I will not be too harsh on Senderos. He's not been in the team and he's a man down at the back alongside him. There's still hope. With the ineffectual Ruiz now off as well, on comes Petric to maraud around up front with Hugo Rodallega. We, too, resort to more long ball stuff. But why not? At least we are starting finally to exert pressure on their back line and playing with an intensity that was lacking before. Duff, who had a poor game, tees up Petric for a net-busting equaliser on 62. Game on! I'm just starting to dream of a new headline for this heroic comeback piece I'm going to craft when we get the sickener. Here's the last paragraph, you'll be please to know. I don't want my raw emotions to get in the way of objectivity. It's only one game in 38 after all, and we will bounce back.

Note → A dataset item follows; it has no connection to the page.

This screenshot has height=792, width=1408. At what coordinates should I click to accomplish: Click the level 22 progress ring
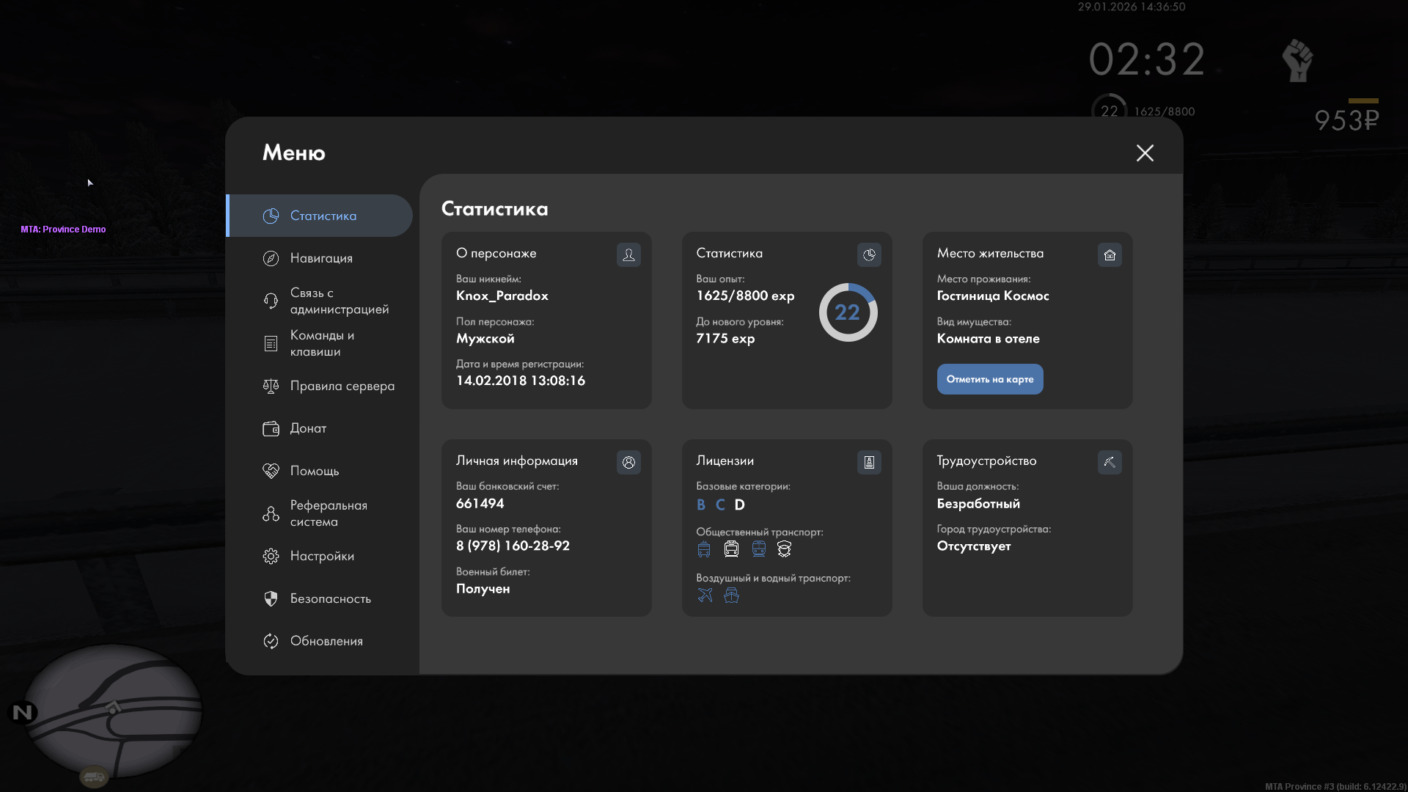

Four minutes after getting back on level terms, and we all saw the chances that the Whites continued to fashion in the last 20 minutes, comes the key moment of the game. A corner to Sunderland. I have a bad feeling..With Petric getting his gashed leg attended to, Fulham now have eight outfield players to defend the corner. Six of these at least should be in the box. Carlos Cuellar beats Aaron Hughes to the cross and the ball bounces past Schwarzer, kissing the left-hand post on its way in. Count up the number of games now Hughes has not been able to prevent his man from getting in front of him to score. But far worse…

Fulham do not have a man on the line defending the corner. That is Sunday morning amateurism played on the heath before heading down to the pub. Martin, please post your explanation here.